Что нужно сделать:
- 1) Перечислите все ключевые слова, приведенные на русском языке в тексте об университете.
- 2) Определите, соответствуют ли тексту об университете следующие утверждения. Для каждого ответьте «да» или «нет» и приведите решающие слова текста дословно.
(a) Решение трудностей университета зависело от качества его взаимодействия с государственной властью.
(b) Во взаимодействии с властью университет занимал центральное положение.
(c) Истинным предназначением университета текст называет образование.
- 3) Ответьте на вопросы по тексту об университете.
(a) Какое ключевое слово стоит в русском списке последним?
(b) Какую проблему текст называет одной из трудностей университета?
(c) Сочетание каких двух составляющих в университете упоминается в тексте?

Текст для чтения:
▶
Ключевые слова: университет, государственные интересы, правительственная власть, образование, корпорация.

Keywords: university; state interests; government authorities; education; corporation.

 

В процессе своего развития университет сталкивался с целым рядом трудностей, решение которых зависело от качества взаимодействия университетского сообщества и государственной власти. Одна из них – проблема обеспечения государственных интересов в стенах университета. В рамках вышеуказанного взаимодействия, занимая пограничное положение, университет решал вопрос о том, каким образом обеспечить интересы правительственной власти, с одной стороны, и в то же время сохранить свой научный потенциал – с другой. В связи с этим сочетание учебной и ученой составляющей в университете позволяло ему не только быть высшим учебным заведением, но и следовать своему истинному предназначению – науке.
◀
Фрагменты данных:
▶
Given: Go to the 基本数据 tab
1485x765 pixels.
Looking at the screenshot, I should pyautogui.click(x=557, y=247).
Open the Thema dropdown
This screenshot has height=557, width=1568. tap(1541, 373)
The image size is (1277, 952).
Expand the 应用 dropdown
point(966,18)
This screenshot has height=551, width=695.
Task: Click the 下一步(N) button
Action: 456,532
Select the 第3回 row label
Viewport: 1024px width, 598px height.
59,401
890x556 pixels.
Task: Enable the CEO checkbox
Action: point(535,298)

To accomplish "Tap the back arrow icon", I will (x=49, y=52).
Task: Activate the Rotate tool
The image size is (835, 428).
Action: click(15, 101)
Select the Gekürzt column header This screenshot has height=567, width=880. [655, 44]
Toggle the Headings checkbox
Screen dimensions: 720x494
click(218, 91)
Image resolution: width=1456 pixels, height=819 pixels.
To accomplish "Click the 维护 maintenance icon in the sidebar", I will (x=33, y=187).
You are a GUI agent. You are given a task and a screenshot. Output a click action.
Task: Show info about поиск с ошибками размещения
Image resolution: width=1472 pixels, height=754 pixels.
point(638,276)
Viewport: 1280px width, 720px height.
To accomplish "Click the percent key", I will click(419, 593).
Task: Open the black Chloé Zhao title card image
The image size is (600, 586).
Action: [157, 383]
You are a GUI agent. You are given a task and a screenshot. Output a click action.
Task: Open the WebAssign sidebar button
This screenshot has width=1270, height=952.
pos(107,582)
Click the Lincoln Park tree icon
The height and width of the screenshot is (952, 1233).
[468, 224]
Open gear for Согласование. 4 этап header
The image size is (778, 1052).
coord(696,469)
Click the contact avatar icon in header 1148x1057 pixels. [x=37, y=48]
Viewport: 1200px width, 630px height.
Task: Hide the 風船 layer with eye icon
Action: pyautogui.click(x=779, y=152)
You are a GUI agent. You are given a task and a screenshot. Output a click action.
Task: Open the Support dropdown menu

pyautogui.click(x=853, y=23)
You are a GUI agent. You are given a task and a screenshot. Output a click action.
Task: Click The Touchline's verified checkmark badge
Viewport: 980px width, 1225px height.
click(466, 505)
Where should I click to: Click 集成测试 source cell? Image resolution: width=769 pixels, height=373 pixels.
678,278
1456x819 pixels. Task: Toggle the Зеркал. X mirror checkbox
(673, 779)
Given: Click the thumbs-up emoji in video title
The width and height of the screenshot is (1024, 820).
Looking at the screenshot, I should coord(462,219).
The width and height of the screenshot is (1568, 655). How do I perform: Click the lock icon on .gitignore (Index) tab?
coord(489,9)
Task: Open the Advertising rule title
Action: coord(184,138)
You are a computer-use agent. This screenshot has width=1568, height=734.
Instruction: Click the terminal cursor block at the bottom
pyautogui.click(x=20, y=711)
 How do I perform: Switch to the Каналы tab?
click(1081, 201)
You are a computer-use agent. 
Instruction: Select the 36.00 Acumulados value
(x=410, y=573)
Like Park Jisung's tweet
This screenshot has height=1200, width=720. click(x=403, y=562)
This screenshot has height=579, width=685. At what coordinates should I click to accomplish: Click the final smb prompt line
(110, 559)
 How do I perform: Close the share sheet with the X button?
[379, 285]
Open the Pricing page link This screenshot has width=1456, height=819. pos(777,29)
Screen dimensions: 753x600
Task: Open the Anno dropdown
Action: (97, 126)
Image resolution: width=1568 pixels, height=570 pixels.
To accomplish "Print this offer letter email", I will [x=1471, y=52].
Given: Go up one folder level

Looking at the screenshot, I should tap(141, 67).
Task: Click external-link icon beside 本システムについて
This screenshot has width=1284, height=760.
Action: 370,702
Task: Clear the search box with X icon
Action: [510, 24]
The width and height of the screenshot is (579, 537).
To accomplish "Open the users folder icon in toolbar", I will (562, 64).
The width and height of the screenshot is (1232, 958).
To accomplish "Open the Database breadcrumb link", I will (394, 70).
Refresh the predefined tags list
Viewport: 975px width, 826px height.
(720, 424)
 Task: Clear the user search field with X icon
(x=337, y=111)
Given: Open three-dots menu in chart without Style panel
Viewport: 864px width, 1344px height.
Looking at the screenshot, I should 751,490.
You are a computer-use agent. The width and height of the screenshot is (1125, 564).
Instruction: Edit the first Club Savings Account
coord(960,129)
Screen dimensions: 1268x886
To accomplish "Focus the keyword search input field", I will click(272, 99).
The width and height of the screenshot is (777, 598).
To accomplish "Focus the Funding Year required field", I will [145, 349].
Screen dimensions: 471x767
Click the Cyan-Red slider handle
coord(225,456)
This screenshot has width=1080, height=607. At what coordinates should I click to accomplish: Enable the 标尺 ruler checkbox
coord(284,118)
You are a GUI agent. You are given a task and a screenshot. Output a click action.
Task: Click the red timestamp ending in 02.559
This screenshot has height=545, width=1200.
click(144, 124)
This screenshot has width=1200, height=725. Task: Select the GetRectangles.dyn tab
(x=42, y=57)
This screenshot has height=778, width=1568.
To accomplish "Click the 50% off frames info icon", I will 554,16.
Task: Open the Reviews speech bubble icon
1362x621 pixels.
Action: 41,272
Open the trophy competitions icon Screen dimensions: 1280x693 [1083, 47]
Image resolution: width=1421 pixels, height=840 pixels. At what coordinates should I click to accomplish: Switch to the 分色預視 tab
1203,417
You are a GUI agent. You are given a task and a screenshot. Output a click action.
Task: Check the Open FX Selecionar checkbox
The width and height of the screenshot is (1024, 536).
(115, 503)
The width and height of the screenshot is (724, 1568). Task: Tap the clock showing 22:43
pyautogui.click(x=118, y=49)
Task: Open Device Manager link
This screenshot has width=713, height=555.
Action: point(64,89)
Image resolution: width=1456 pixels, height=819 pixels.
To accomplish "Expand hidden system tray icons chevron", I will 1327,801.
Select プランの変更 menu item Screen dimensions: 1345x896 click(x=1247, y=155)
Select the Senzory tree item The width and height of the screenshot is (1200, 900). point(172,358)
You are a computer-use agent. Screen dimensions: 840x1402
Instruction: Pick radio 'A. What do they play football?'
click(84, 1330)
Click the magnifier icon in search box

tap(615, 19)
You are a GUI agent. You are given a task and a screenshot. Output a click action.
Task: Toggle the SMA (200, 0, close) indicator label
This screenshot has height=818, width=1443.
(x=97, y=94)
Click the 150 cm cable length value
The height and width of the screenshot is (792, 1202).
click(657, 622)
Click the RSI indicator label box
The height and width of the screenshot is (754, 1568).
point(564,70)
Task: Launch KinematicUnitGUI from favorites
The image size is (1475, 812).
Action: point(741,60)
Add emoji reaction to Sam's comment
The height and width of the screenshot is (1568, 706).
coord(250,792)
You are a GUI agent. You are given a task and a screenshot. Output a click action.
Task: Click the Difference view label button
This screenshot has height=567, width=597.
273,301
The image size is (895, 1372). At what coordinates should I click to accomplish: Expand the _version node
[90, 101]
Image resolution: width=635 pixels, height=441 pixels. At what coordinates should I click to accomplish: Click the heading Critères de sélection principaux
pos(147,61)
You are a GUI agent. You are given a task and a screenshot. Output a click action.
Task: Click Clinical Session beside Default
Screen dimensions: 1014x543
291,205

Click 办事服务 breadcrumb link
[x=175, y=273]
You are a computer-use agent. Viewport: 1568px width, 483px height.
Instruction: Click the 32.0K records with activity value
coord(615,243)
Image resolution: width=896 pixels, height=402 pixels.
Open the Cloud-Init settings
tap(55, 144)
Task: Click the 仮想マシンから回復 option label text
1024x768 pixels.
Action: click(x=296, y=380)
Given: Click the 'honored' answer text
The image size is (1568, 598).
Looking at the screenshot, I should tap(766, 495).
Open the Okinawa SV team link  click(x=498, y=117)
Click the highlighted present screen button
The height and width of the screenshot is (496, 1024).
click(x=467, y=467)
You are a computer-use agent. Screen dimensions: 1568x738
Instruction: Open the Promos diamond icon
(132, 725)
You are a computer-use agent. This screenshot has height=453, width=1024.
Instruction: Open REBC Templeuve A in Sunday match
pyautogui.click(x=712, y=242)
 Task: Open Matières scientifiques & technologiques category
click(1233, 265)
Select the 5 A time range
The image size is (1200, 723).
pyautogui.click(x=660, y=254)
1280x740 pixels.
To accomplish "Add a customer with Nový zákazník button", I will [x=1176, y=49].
◀
Решения по заданиям:
- 1) университет, государственные интересы, правительственная власть, образование, корпорация

- 2)
(a) Да: «решение которых зависело от качества взаимодействия университетского сообщества и государственной власти».
(b) Нет: «занимая пограничное положение».
(c) Нет: «следовать своему истинному предназначению – науке».

- 3)
(a) Корпорация.
(b) Проблему обеспечения государственных интересов в стенах университета.
(c) Учебной и ученой.